### WHAT IS BEING ASKED
Every line in the data below from the one containing "INFO (346, 142)" down to the one containing "Nombre (44, 903)", both included, must be retyped exactly; no other line is to appear.
*** EXERCISE DATA ***
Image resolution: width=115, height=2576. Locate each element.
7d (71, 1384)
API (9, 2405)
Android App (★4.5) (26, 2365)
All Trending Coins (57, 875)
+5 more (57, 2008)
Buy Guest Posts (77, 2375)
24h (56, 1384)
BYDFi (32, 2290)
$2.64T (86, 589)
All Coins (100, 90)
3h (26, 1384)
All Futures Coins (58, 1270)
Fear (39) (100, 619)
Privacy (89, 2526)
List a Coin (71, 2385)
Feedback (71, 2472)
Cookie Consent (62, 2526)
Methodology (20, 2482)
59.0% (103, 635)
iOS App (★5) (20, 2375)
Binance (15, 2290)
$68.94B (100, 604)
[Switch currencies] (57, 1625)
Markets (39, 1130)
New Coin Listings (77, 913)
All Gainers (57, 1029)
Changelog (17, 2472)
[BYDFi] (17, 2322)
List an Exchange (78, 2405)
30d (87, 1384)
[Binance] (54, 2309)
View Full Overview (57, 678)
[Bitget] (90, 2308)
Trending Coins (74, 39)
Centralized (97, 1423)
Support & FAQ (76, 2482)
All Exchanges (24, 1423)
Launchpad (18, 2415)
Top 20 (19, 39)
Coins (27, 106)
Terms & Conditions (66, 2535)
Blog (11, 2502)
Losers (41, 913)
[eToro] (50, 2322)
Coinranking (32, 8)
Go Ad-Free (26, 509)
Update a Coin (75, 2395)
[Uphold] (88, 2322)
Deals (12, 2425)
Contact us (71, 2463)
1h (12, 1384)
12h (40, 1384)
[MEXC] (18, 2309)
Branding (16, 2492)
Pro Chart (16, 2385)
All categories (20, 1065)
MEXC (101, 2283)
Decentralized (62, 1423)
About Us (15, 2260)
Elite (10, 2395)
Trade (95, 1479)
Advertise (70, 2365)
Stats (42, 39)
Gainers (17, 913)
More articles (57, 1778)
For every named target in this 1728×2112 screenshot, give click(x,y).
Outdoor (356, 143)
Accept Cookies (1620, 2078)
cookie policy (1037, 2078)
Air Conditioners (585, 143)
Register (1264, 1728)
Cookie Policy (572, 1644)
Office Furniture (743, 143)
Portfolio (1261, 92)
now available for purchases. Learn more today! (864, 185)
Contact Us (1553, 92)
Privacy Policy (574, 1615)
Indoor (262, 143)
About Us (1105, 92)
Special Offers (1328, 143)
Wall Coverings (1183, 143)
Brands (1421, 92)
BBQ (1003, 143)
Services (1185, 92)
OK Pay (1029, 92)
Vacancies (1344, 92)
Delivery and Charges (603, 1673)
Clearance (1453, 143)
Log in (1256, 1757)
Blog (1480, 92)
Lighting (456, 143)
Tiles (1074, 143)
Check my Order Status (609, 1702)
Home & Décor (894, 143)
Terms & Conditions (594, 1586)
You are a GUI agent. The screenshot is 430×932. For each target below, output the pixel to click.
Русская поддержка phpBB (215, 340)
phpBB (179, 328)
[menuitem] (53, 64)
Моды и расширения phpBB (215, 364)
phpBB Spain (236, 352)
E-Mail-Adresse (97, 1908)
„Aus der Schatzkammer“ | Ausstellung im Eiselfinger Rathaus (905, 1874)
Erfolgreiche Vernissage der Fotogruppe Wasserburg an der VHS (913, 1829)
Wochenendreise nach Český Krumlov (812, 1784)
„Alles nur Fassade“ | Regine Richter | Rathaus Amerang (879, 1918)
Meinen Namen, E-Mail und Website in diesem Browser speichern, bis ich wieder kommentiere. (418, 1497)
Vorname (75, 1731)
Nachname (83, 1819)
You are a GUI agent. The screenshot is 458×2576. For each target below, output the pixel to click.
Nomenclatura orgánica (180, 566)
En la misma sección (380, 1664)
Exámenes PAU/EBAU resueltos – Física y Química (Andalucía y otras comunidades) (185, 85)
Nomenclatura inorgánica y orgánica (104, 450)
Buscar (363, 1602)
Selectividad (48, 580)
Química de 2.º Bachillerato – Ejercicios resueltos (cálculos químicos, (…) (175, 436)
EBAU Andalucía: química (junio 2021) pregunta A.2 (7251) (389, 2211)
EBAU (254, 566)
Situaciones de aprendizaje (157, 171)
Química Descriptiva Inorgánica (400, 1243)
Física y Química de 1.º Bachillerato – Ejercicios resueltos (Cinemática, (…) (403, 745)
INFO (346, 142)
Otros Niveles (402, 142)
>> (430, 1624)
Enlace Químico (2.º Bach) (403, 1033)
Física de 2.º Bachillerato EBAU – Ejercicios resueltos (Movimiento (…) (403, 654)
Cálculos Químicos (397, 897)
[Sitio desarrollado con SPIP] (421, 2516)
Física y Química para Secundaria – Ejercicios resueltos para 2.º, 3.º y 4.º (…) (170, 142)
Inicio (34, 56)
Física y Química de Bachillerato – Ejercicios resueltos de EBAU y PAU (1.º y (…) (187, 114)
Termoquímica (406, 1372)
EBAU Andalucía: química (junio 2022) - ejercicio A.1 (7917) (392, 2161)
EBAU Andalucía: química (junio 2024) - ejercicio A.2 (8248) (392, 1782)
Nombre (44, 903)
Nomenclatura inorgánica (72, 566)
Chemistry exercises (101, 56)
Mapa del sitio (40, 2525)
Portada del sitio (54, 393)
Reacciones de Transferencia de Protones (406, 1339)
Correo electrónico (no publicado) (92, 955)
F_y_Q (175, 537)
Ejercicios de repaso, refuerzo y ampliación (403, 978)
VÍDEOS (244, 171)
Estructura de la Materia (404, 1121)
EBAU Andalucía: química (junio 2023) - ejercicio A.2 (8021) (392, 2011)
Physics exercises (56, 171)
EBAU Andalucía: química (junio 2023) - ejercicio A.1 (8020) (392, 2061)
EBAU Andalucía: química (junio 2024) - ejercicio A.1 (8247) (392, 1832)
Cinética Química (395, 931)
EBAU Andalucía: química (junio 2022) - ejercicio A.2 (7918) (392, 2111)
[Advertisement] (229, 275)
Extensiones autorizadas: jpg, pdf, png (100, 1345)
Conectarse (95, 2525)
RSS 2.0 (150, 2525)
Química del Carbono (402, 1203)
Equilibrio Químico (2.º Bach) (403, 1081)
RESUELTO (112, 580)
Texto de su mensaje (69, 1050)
***
### OUTPUT OF THE TASK
INFO (346, 142)
Otros Niveles (402, 142)
>> (430, 1624)
Enlace Químico (2.º Bach) (403, 1033)
Física de 2.º Bachillerato EBAU – Ejercicios resueltos (Movimiento (…) (403, 654)
Cálculos Químicos (397, 897)
[Sitio desarrollado con SPIP] (421, 2516)
Física y Química para Secundaria – Ejercicios resueltos para 2.º, 3.º y 4.º (…) (170, 142)
Inicio (34, 56)
Física y Química de Bachillerato – Ejercicios resueltos de EBAU y PAU (1.º y (…) (187, 114)
Termoquímica (406, 1372)
EBAU Andalucía: química (junio 2022) - ejercicio A.1 (7917) (392, 2161)
EBAU Andalucía: química (junio 2024) - ejercicio A.2 (8248) (392, 1782)
Nombre (44, 903)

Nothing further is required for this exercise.